BEGIN

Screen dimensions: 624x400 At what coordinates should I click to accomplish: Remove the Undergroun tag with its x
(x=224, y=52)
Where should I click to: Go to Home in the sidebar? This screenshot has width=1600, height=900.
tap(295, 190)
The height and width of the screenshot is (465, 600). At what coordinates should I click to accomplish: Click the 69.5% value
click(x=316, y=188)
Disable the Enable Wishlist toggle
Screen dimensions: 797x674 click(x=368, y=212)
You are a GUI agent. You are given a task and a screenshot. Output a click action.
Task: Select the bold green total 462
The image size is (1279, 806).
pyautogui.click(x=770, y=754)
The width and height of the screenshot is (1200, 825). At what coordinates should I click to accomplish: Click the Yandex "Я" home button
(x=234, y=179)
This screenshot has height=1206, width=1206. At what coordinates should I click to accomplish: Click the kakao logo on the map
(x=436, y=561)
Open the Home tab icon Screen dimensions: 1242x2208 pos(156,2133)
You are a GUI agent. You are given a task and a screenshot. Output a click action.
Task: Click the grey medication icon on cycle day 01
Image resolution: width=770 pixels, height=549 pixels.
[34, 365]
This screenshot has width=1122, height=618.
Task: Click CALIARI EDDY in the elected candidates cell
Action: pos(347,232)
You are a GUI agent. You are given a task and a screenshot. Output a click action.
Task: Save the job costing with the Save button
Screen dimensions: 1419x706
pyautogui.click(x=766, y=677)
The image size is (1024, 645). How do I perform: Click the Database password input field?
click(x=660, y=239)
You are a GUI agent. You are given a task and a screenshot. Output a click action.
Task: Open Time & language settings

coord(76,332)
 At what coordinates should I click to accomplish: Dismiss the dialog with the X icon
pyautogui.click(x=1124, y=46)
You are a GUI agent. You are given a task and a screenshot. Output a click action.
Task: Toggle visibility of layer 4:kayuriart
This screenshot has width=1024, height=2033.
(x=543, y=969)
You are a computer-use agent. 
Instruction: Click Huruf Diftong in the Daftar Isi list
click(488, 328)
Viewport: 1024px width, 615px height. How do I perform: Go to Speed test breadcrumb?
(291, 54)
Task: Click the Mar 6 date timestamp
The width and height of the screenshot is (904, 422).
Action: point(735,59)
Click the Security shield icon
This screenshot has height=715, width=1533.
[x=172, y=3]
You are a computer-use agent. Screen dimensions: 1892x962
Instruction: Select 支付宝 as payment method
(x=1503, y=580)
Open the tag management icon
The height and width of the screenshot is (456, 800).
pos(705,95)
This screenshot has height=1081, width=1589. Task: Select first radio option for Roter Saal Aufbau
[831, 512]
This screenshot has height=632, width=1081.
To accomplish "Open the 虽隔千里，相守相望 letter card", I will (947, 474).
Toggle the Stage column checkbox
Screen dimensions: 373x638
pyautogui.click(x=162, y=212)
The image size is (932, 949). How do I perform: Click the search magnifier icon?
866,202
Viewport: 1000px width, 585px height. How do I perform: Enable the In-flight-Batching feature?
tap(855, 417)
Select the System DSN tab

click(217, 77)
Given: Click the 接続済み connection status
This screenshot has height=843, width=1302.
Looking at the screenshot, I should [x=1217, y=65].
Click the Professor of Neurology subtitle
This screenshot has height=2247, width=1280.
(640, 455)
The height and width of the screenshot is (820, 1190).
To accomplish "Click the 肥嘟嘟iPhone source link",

END

▶ _Task statement_: Exactly as written above, reproduce all of the entries.

▶ _Your response_:
Screen dimensions: 624x400 At what coordinates should I click to accomplish: Remove the Undergroun tag with its x
(x=224, y=52)
Where should I click to: Go to Home in the sidebar? This screenshot has width=1600, height=900.
tap(295, 190)
The height and width of the screenshot is (465, 600). At what coordinates should I click to accomplish: Click the 69.5% value
click(x=316, y=188)
Disable the Enable Wishlist toggle
Screen dimensions: 797x674 click(x=368, y=212)
You are a GUI agent. You are given a task and a screenshot. Output a click action.
Task: Select the bold green total 462
The image size is (1279, 806).
pyautogui.click(x=770, y=754)
The width and height of the screenshot is (1200, 825). At what coordinates should I click to accomplish: Click the Yandex "Я" home button
(x=234, y=179)
This screenshot has height=1206, width=1206. At what coordinates should I click to accomplish: Click the kakao logo on the map
(x=436, y=561)
Open the Home tab icon Screen dimensions: 1242x2208 pos(156,2133)
You are a GUI agent. You are given a task and a screenshot. Output a click action.
Task: Click the grey medication icon on cycle day 01
Image resolution: width=770 pixels, height=549 pixels.
[34, 365]
This screenshot has width=1122, height=618.
Task: Click CALIARI EDDY in the elected candidates cell
Action: pos(347,232)
You are a GUI agent. You are given a task and a screenshot. Output a click action.
Task: Save the job costing with the Save button
Screen dimensions: 1419x706
pyautogui.click(x=766, y=677)
The image size is (1024, 645). How do I perform: Click the Database password input field?
click(x=660, y=239)
You are a GUI agent. You are given a task and a screenshot. Output a click action.
Task: Open Time & language settings

coord(76,332)
 At what coordinates should I click to accomplish: Dismiss the dialog with the X icon
pyautogui.click(x=1124, y=46)
You are a GUI agent. You are given a task and a screenshot. Output a click action.
Task: Toggle visibility of layer 4:kayuriart
This screenshot has width=1024, height=2033.
(x=543, y=969)
You are a computer-use agent. 
Instruction: Click Huruf Diftong in the Daftar Isi list
click(488, 328)
Viewport: 1024px width, 615px height. How do I perform: Go to Speed test breadcrumb?
(291, 54)
Task: Click the Mar 6 date timestamp
The width and height of the screenshot is (904, 422).
Action: point(735,59)
Click the Security shield icon
This screenshot has height=715, width=1533.
[x=172, y=3]
You are a computer-use agent. Screen dimensions: 1892x962
Instruction: Select 支付宝 as payment method
(x=1503, y=580)
Open the tag management icon
The height and width of the screenshot is (456, 800).
pos(705,95)
This screenshot has height=1081, width=1589. Task: Select first radio option for Roter Saal Aufbau
[831, 512]
This screenshot has height=632, width=1081.
To accomplish "Open the 虽隔千里，相守相望 letter card", I will (947, 474).
Toggle the Stage column checkbox
Screen dimensions: 373x638
pyautogui.click(x=162, y=212)
The image size is (932, 949). How do I perform: Click the search magnifier icon?
866,202
Viewport: 1000px width, 585px height. How do I perform: Enable the In-flight-Batching feature?
tap(855, 417)
Select the System DSN tab

click(217, 77)
Given: Click the 接続済み connection status
This screenshot has height=843, width=1302.
Looking at the screenshot, I should [x=1217, y=65].
Click the Professor of Neurology subtitle
This screenshot has height=2247, width=1280.
(640, 455)
The height and width of the screenshot is (820, 1190).
To accomplish "Click the 肥嘟嘟iPhone source link",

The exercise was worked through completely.